Susceptible populations: People who eat raw or undercooked fish, poorly smoked and marinated and lightly salted infected fish. Most records of Diphyllobothriasis are in North America (especially Canada), northern Europe, and Far East countries. A few cases are reported in South America, and Uganda. Diphyllobothrium latum has been reported in temperate and sub-arctic regions and D. dendriticum are reported in Arctic regions. However, newly developed identification techniques are used to confirm these reports and update the distribution of each species.



Symptoms: Most humans are asymptomatic however, symptoms may include diarrhea, vomiting, weight loss. Complications may lead to intestinal obstruction and anemia, development of a gall bladder disease caused by proglottid migration.


Treatment: Diagnosis is made by the identification of the eggs or segments of the parasites in stools. Medication such as praziquantel and niclosamides are most often used.

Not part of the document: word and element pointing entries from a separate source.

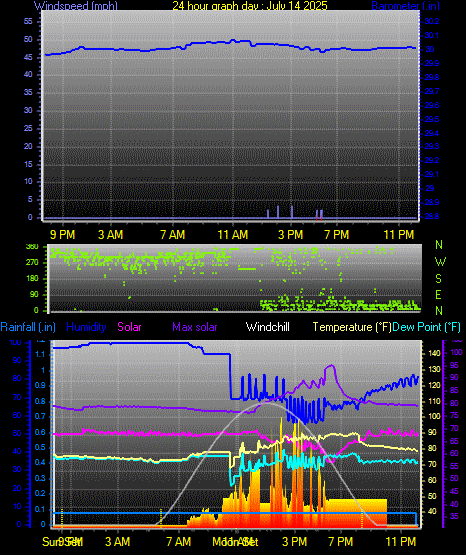Click the W compass label beside wind direction
The height and width of the screenshot is (555, 466).
click(440, 262)
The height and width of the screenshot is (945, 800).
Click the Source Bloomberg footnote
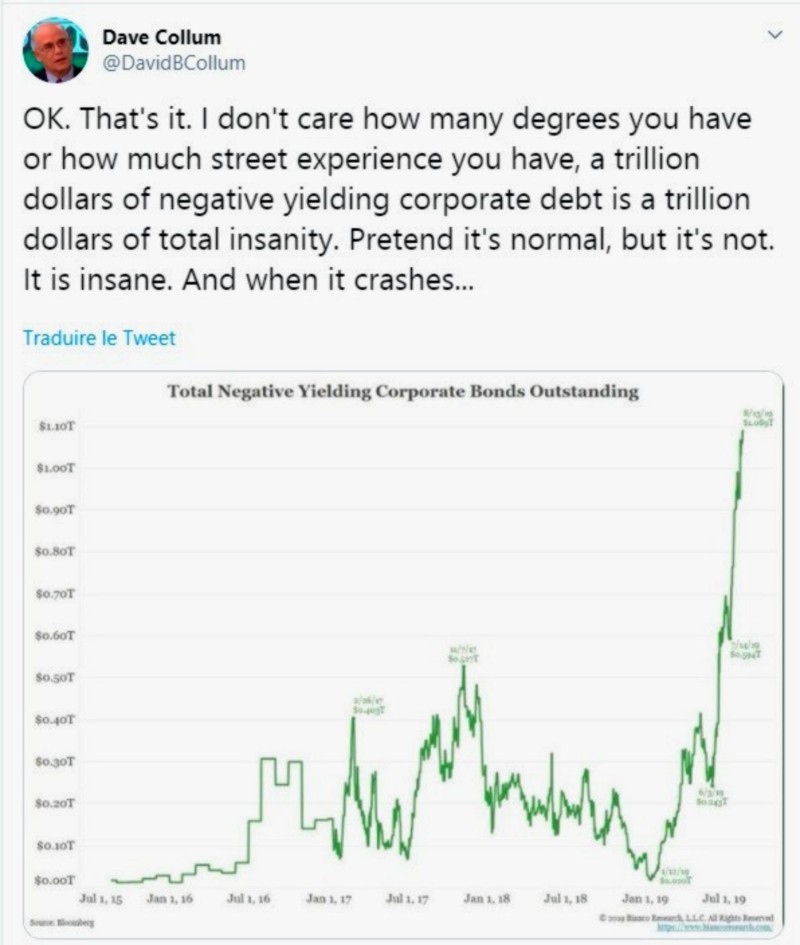62,922
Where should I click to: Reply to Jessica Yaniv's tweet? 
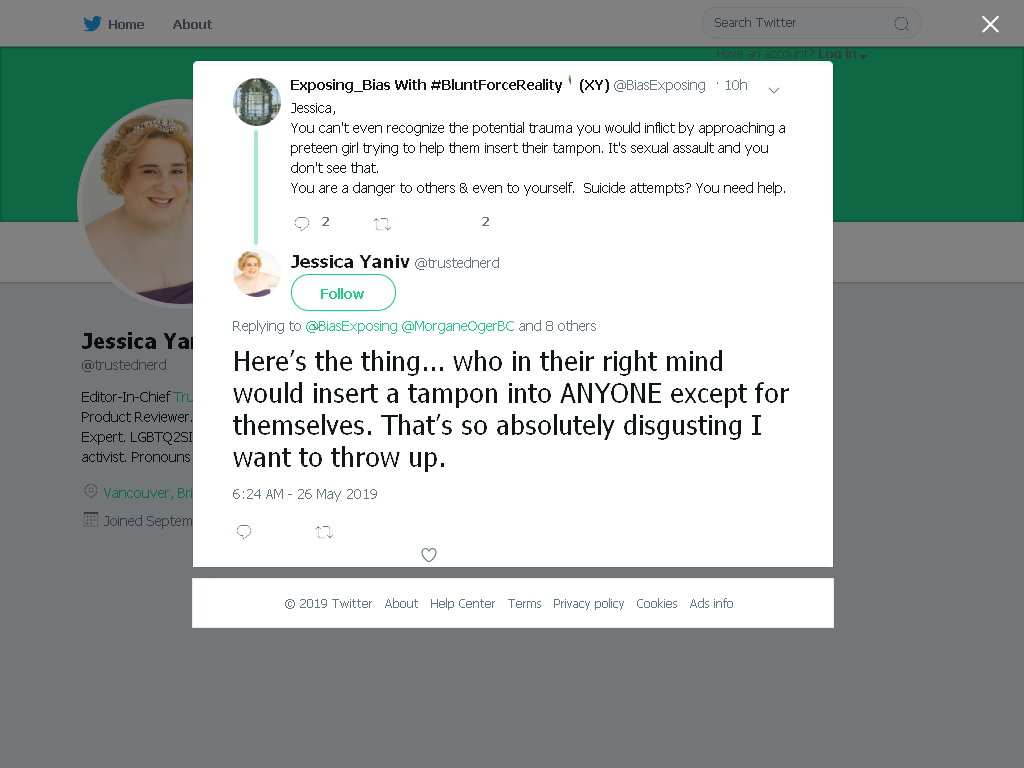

Control Measures: Proper cooking and freezing will control its transmission to humans. Frying or boiling fish at 550°C for 5 minutes or 500°C for 10 minutes will kill the plerocercoids whereas freezing at -100°C for 8 to 72 hours (depending on depthness of flesh) or -200°C for 24 hours, salting at more than 12% NaCl (salt), and dried salting are also efficient. Smoking does not kill the fish. Larval forms can be seen in the flesh with the eye and can be removed. Removing fish organs as soon as possible reduces the risk of infection since the plerocercoids migrate from organs to flesh when the animal is dead.